== Excerpt provided ==

Tuesday, April 30, 2024
Although children and families lie at the nucleus of a well-functioning system, the priorities and leadership of families of CMC have not consistently been central to driving system-based improvement initiatives. The Collaborative Improvement and Innovation Network to Advance Care for Children with Medical Complexity (CMC CoIIN) partnered with families of children with medical complexity (CMC) to design and meaningfully improve systems of care for CMC and their families. In a paper in Pediatrics, the CoIIN team shares how including families in developing quality improvement measures allowed the network to measure what truly matters to families of CMC, and how this partnership has the potential to improve systems of care and lead to better outcomes for CMC.
A Measurement Work Group formed in the first months of the project to identify and define a shared set of quantitative quality improvement measures around the CMC CoIIN’s goals and objectives to improve care and support for CMC and their families, including quality of life, well-being, and flourishing; unmet health needs; and support systems such as medical home, patient and family engagement, and shared plans of care. The Measurement Workgroup first conducted a literature review to identify existing validated measures specifically relevant to CMC which could comprise a family experience survey.
Through this process, the key challenge that family leaders in the Measurement Workgroup identified related to measuring child quality of life and family well-being. Existing measures tended to focus mainly on physical functioning, health care utilization, and the associated care burdens for families. Family leaders emphasized that these measures are deficit-based and, furthermore, do not recognize that CMC can and do live meaningful lives regardless of functional disabilities.

===

## Work task A
In the article on families in the CMC CoIIN, what did the Measurement Workgroup do first?
## Work task B
Continue the article on families in the CMC CoIIN from where it stops.

== Source material ==

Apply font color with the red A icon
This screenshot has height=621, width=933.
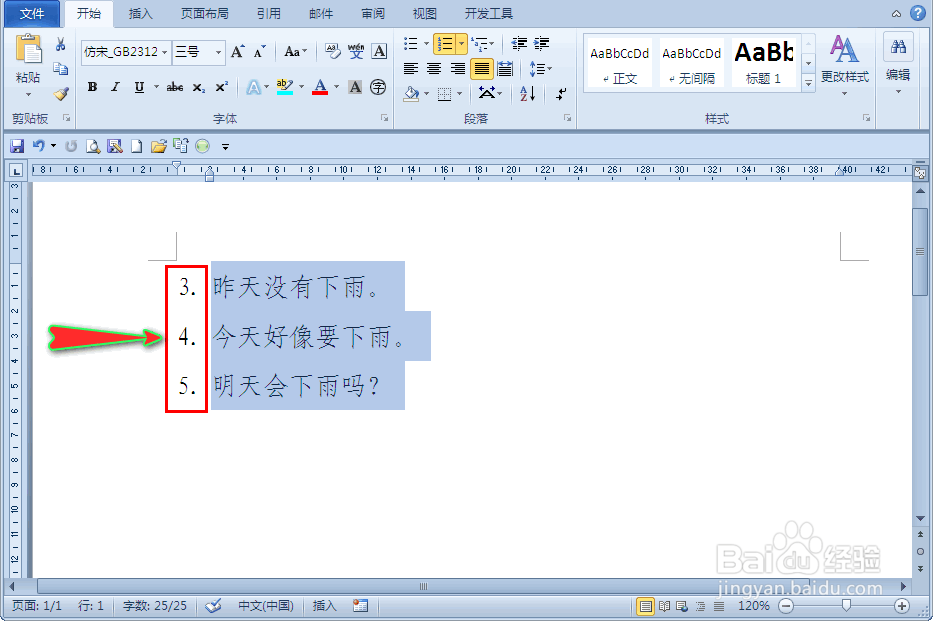click(318, 88)
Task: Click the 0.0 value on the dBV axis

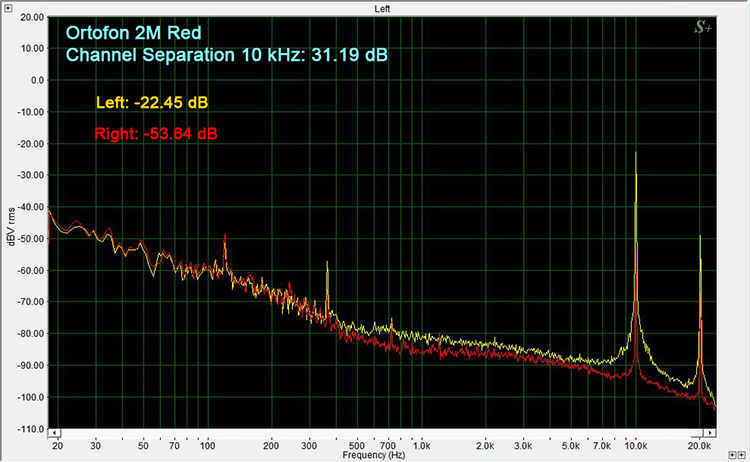Action: point(36,80)
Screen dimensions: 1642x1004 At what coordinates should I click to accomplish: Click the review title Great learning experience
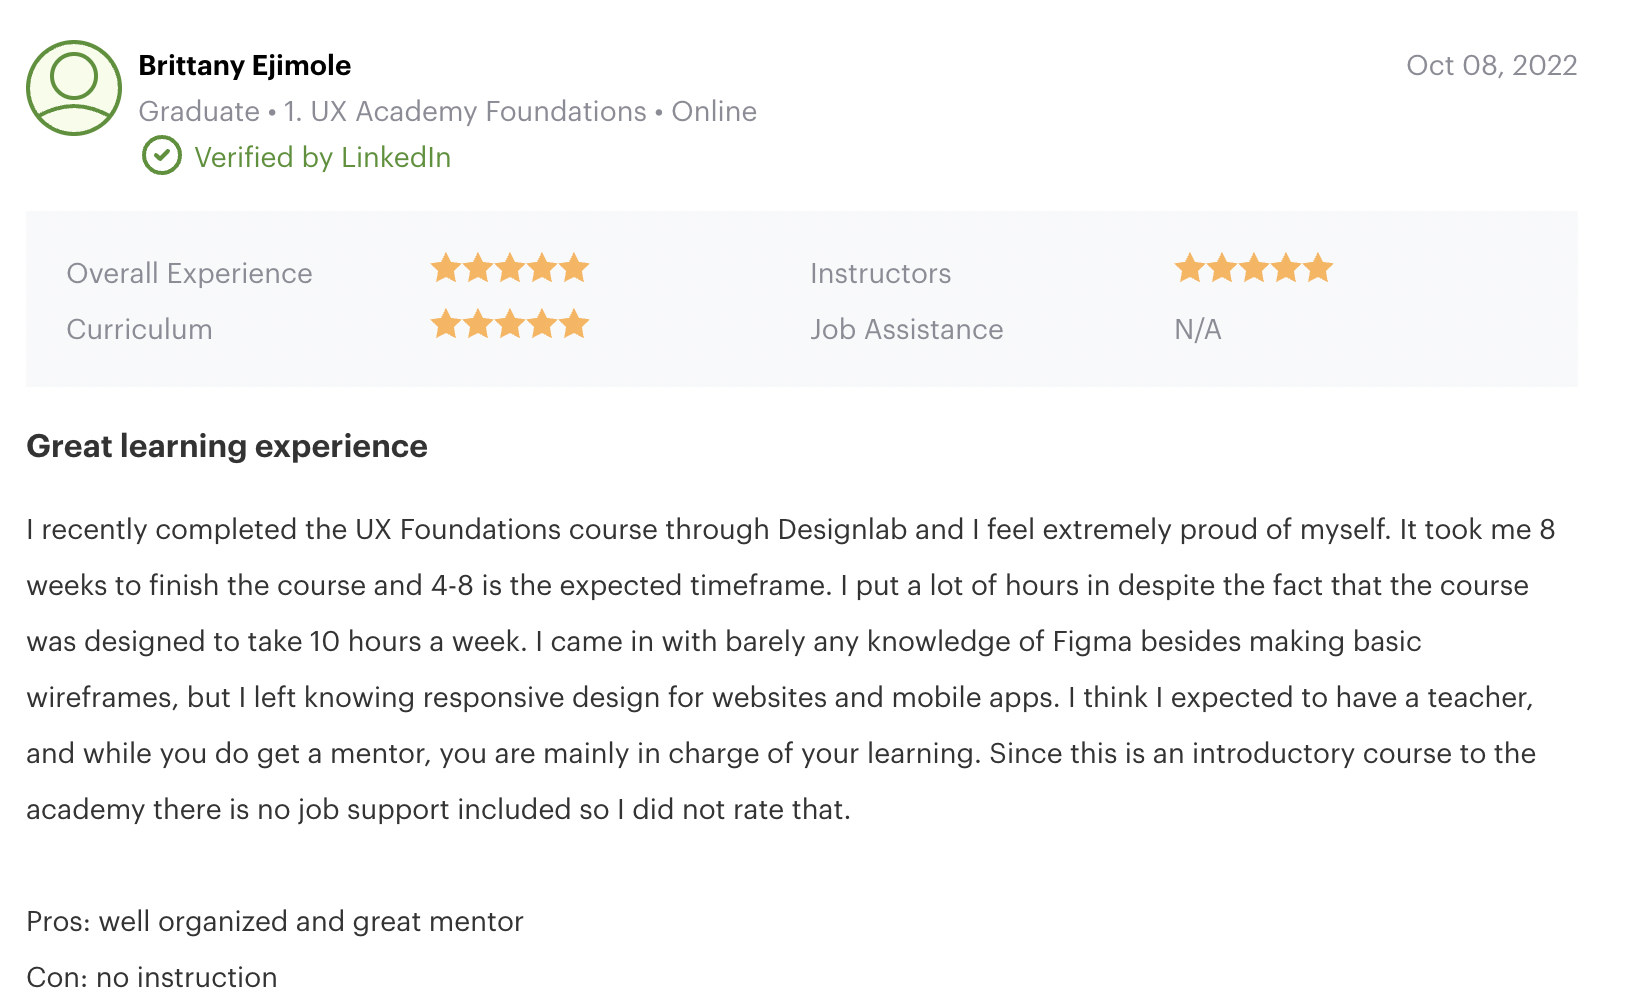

===

## Response area A
It conducted a literature review to identify existing validated measures specifically relevant to CMC that could make up a family experience survey.

## Response area B
To better capture the lived experiences of families, the CMC CoIIN Measurement Workgroup adapted its approach to drive meaningful improvements, by adding qualitative family focus groups to capture a more holistic and nuanced view of child quality of life and family well-being, and co-developing new child quality of life measures. Qualitative findings from focus groups subsequently highlighted a high level of unmet need not being captured by the quantitative unmet health care needs measure, prompting a key redesign and pilot test of those items in the family experience survey.
The CMC CoIIN found that when families were full participants and leaders in designing a quality improvement measurement strategy, the team developed a measurement approach with a more meaningful, complex view of what health and wellbeing looks like to CMC and their families. Codesigning measurement strategies alongside family leaders, the CMC CoIIN was able to focus more broadly on health, wellness, and the social determinants of health, rather than a more deficit view of care for CMC that zeroes in on just one aspect of a person’s wellbeing.
“We believe the CMC CoIIN demonstrates the pressing need for funders to support more opportunities to develop family-driven measures that can drive systems improvement, including validating and assessing their reliability,” the authors note.
The CMC CoIIN recommends that future CMC initiatives adopt this family-partnered approach to measurement from the start. In doing so, these initiatives are more likely to lead to improved health and wellness for CMC.